Make sure you're calling getPixelFormat() and using its values where appropriate.

saudet avatar May 13 '21 11:05 saudet

@saudet Thanks for the quick response. I just updated my post with full code and detailed issue. Can you help take a look?

in short, seems the x+? arguments in this filter affect the output video color but I really don't understand why.
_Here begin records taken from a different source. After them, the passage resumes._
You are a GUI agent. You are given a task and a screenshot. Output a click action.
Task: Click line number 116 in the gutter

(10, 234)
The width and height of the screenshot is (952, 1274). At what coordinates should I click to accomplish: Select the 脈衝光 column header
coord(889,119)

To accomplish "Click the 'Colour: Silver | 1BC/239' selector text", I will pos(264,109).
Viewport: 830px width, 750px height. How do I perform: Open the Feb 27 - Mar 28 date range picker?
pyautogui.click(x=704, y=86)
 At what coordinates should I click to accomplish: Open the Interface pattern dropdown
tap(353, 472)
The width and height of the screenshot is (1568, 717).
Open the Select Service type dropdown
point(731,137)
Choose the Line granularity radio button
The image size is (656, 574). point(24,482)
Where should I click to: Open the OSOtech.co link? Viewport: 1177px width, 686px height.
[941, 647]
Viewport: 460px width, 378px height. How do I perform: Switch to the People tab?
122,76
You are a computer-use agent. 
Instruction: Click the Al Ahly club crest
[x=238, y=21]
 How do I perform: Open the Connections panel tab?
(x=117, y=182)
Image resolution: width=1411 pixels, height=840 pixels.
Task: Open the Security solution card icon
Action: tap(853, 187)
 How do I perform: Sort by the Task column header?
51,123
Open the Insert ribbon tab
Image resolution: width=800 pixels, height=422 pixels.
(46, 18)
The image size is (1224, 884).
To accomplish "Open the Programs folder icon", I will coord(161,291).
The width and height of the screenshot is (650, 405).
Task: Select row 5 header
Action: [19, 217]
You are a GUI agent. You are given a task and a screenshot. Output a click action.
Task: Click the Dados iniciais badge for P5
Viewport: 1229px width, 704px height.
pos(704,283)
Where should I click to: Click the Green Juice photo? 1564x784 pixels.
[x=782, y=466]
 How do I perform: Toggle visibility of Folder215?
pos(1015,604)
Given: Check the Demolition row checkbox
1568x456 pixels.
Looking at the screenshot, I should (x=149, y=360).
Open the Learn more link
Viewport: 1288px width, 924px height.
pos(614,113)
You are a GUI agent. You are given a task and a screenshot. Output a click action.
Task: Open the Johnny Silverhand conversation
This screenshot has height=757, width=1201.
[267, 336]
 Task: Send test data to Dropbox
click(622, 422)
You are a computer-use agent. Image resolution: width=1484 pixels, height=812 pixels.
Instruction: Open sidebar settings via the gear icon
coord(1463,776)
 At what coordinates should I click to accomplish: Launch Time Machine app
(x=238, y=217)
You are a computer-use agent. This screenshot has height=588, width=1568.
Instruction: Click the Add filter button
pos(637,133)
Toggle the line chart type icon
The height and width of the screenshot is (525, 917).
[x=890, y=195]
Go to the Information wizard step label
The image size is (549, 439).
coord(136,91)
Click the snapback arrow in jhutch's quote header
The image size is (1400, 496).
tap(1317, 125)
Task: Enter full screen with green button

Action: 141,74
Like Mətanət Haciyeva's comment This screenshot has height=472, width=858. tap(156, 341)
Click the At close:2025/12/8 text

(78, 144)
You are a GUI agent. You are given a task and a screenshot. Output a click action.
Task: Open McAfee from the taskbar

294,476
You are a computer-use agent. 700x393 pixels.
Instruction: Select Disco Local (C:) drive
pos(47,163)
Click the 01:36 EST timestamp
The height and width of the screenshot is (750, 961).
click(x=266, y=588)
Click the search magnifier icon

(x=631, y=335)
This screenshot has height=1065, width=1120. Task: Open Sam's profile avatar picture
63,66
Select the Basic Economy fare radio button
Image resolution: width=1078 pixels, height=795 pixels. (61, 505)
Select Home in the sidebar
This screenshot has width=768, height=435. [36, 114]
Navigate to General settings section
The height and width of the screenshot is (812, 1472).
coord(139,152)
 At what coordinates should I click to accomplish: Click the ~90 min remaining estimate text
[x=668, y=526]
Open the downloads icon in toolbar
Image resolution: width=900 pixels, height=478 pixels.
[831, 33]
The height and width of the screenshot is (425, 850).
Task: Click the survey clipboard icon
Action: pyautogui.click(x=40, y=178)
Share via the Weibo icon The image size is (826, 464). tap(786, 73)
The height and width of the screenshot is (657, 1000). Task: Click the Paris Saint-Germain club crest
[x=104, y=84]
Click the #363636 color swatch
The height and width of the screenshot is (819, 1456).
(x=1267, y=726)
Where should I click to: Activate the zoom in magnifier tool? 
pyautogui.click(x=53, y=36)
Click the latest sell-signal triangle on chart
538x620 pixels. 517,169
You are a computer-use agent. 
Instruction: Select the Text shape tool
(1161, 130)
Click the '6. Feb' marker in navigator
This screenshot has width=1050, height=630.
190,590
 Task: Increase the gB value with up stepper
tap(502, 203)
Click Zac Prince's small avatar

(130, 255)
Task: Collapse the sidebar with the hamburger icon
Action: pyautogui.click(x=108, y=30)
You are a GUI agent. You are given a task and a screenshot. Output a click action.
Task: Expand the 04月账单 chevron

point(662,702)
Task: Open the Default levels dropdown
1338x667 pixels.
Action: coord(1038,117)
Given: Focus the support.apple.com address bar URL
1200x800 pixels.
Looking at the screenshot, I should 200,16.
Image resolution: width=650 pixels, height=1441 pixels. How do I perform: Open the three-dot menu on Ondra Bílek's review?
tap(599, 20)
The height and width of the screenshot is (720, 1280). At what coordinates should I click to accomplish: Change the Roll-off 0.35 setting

zoompan='1.5':x='if(lte(on,-1),(iw-iw/zoom)/2,x+3)':y='if(lte(on,1),(ih-ih/zoom)/2,y)'

zhangxueyii avatar May 13 '21 11:05 zhangxueyii

The pixel formats don't look right to me. Make sure that you're giving the correct pixel formats to the push() and record() methods.

saudet avatar May 13 '21 12:05 saudet

@saudet Could you help guide me how to know the correct pixel format I should use? Here I'm reading a jpeg image and push it to a ffmpeg filter.

and, I understand the pixel format in my code AV_PIX_FMT_GBRP indeed looks a little strange, but it works perfects well when filter is zoompan='1.5':x='if(lte(on,-1),(iw-iw/zoom)/2,x+3)':y='if(lte(on,1),(ih-ih/zoom)/2,y)' but went wrong when I change x+3 to x+10. Do you know why could be the cause?

zhangxueyii avatar May 13 '21 14:05 zhangxueyii

Let's check what you get from ImageIO.read(img). Could you provide the output of bufferedImage.toString()?

saudet avatar May 14 '21 00:05 saudet

@saudet the output

BufferedImage@3bd79444: type = 5 ColorModel: #pixelBits = 24 numComponents = 3 color space = java.awt.color.ICC_ColorSpace@5671078e transparency = 1 has alpha = false isAlphaPre = false ByteInterleavedRaster: width = 800 height = 800 #numDataElements 3 dataOff[0] = 2

zhangxueyii avatar May 14 '21 03:05 zhangxueyii

That's in normal BGR pixel format: https://docs.oracle.com/javase/7/docs/api/java/awt/image/BufferedImage.html#TYPE_3BYTE_BGR Try to use the same pixel format for FFmpeg as well...

saudet avatar May 14 '21 03:05 saudet

Great, it works well when I use AV_PIX_FMT_BGR24 for push and use filter.getPixelFormat() for record method. Thanks a lot.

BTW, do you know which videocodec support which pixel format? is there any document I can refer to?

I'm using videoCodec AV_CODEC_ID_H264 when i initialize an recorder and using pixel format AV_PIX_FMT_BGR24 when pushing in a frame. I understand the pixel format AV_PIX_FMT_BGR24 is because of the image format i'm trying to load, but actually I don't understand
which videocodec is the best choice, actually I choose AV_CODEC_ID_H264 just because of it's frequently used in code examples. Can you help help me understand this?

FFmpegFrameRecorder recorder = new FFmpegFrameRecorder(outPath, width, height); // set encoding recorder.setVideoCodec(avcodec.AV_CODEC_ID_H264);

zhangxueyii avatar May 14 '21 04:05 zhangxueyii

For detailed information specific to FFmpeg, I would recommend asking upstream about that: https://ffmpeg.org/contact.html

saudet avatar May 14 '21 04:05 saudet

@saudet Great thanks for your help.

zhangxueyii avatar May 14 '21 07:05 zhangxueyii

In any case, we only need to specify the pixel format of the input. The filters and encoders convert the frames internally to whatever they need.